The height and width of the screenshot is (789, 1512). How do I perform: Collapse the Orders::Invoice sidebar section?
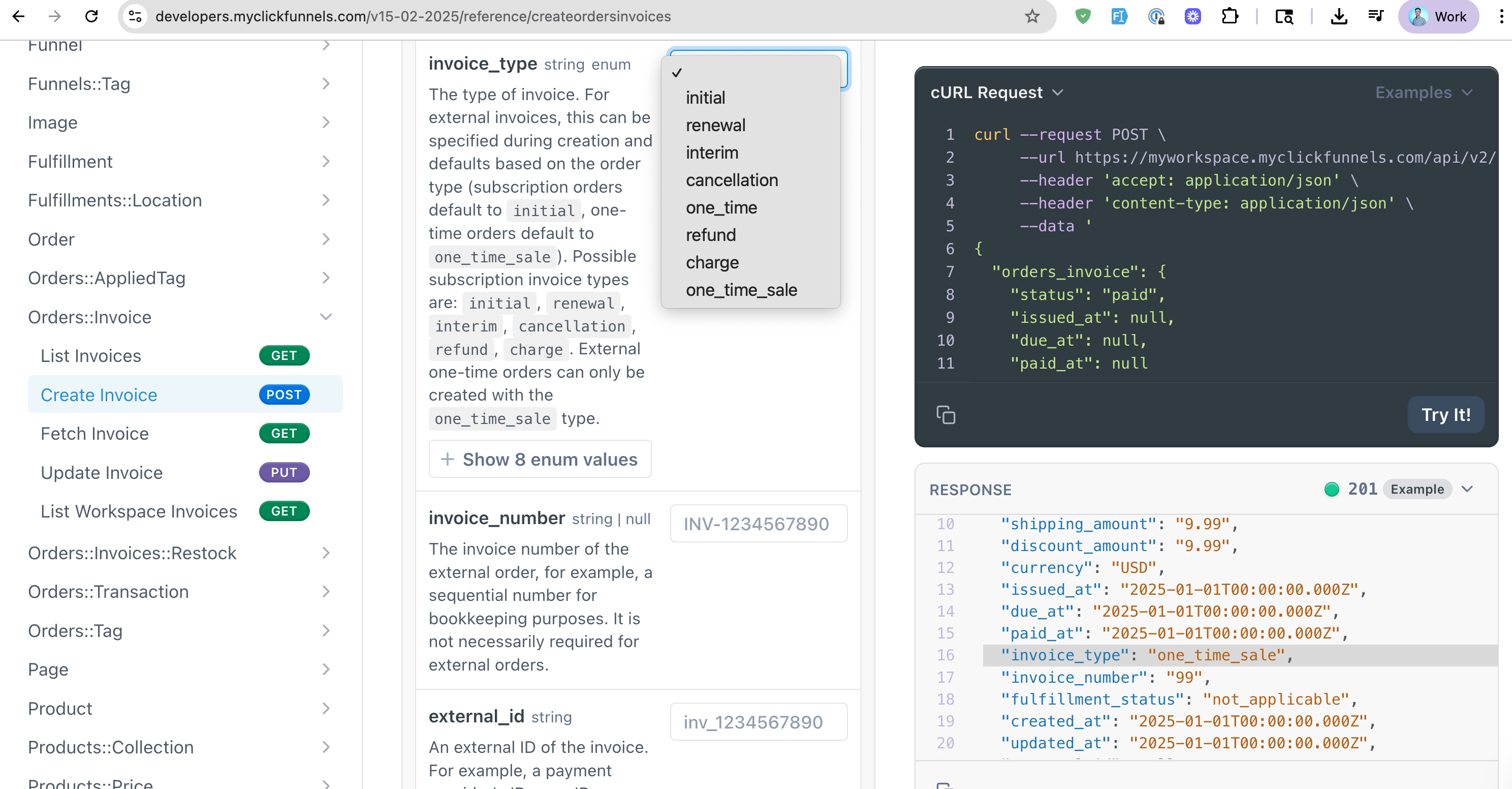(326, 317)
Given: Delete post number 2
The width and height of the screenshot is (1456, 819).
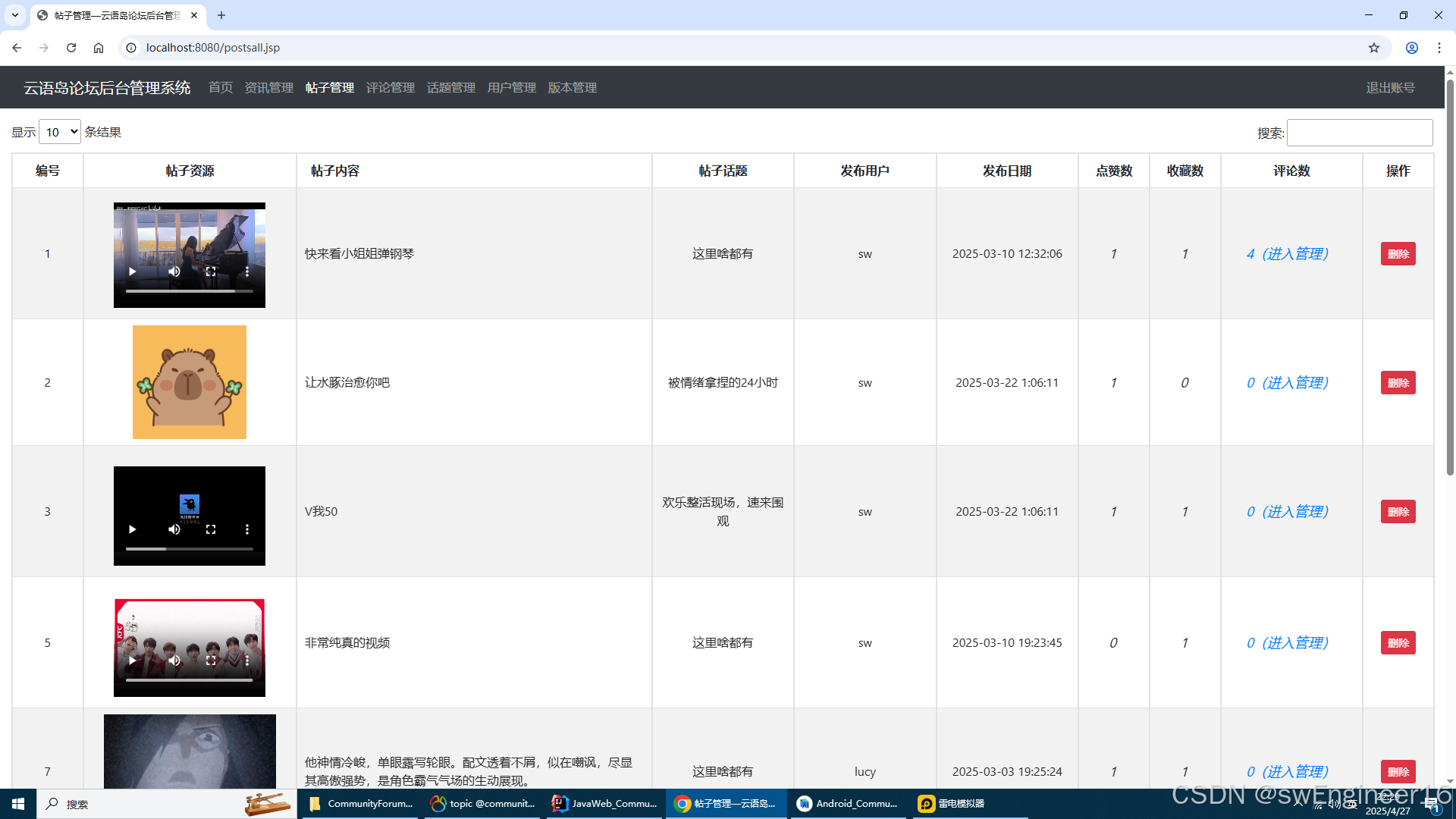Looking at the screenshot, I should (x=1397, y=383).
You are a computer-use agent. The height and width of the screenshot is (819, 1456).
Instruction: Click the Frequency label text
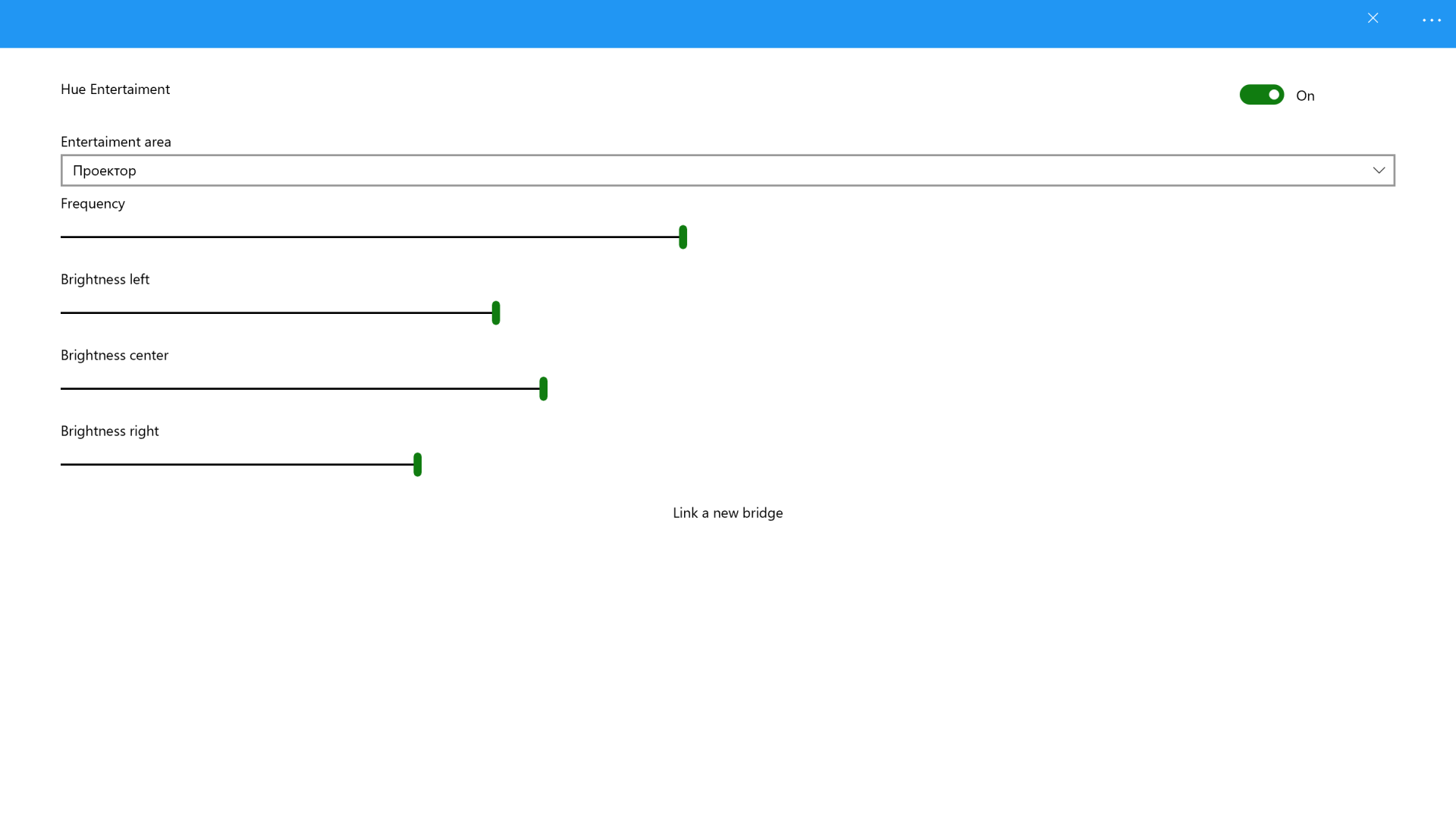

**Work order:** The answer must match the entries above line for line, with the pictures dropped.

**Task solution:**
The height and width of the screenshot is (789, 1512). How do I perform: Collapse the Orders::Invoice sidebar section?
(326, 317)
Given: Delete post number 2
The width and height of the screenshot is (1456, 819).
Looking at the screenshot, I should (x=1397, y=383).
You are a computer-use agent. The height and width of the screenshot is (819, 1456).
Instruction: Click the Frequency label text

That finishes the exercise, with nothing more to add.